We had heard through the grapevine that the changing market conditions had led Acadia Realty Trust, the project’s developer, to go back to the drawing board to reconsider the mix of residential, office and retail. But fear not: On Friday, they filed a New Building application with DOB. It’s unclear to us whether they are filing the project in stages, but this building is a lot shorter than previously planned. The original plan called for 500,000 square feet of retail, 250,000 square feet of office and over a million square feet of hotel and residential space. The new app calls for a 16-story, 268-foot-tall building with almost 900,000 square feet of space; it appears from the application that this is all commercial space. A call to the developer for clarification was not returned.

Talk about the Castration School of Development. What interests us is that Acadia hasn’t even bothered to complete demolition in any way, shape or form. The photo shows that foundations of the old mall are still in place.

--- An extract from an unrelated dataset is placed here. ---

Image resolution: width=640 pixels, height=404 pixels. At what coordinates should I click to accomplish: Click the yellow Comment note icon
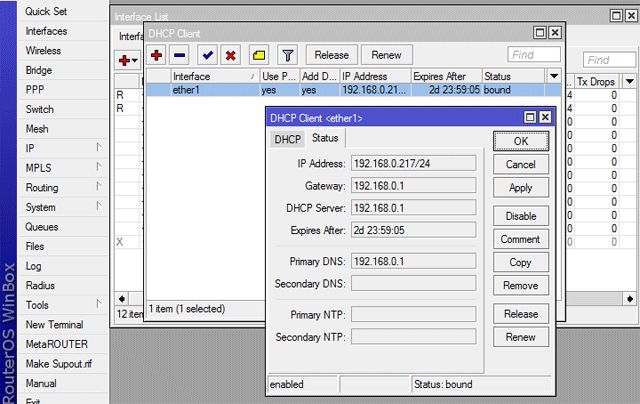(x=259, y=55)
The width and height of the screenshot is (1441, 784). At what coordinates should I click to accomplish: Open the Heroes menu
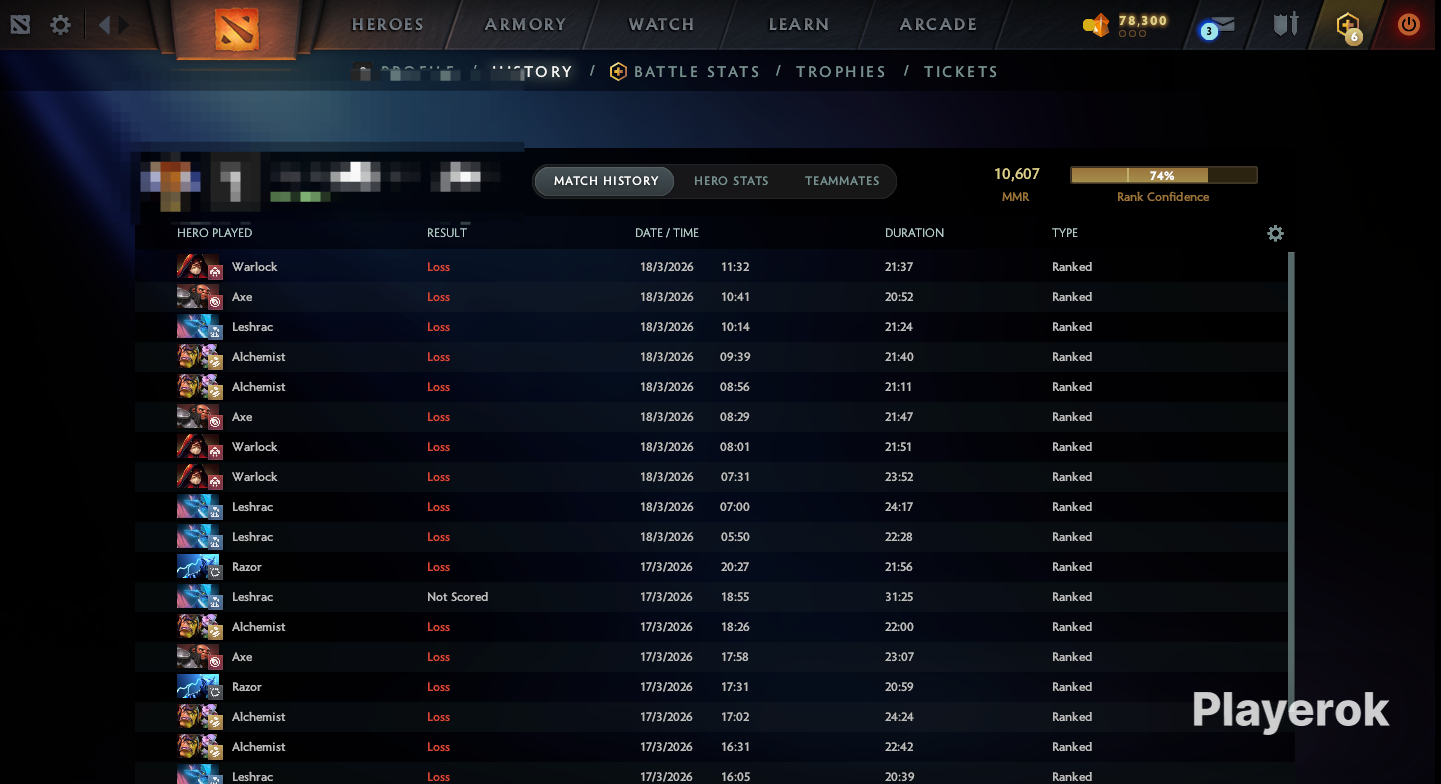[388, 25]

The steel columns of the old Toys R Us are still there, and frankly, a 12-year-old could gain access to the site because it’s so poorly maintained. So, no more talk of 60+ story sharp phalluses of offices and apartments pentetrating the Brooklyn sky. Okay. The freeze on work, however, tempts us to put this if not in our Dead Pool of Rotting Corpses of projects that will blight the landscape with emptiness, in the Pool of Troubled Ones. We would also toss this puppy into our Blight Me collection of foul developer blight, but what this wasteland and crumbling, cheap blue plywood fence replace was a blight on the landscape, anyway. The parking garage on Flatbush Avenue was one of the few Brooklyn demolitions we’ve cheered. In any case, it certainly does show that Mr. Sitt knew when it was time to take the money and run. Now, the question is, what’s Acadia going to do with this land in the middle of the worst recession since the Great Depression. Is it shovel ready, maybe?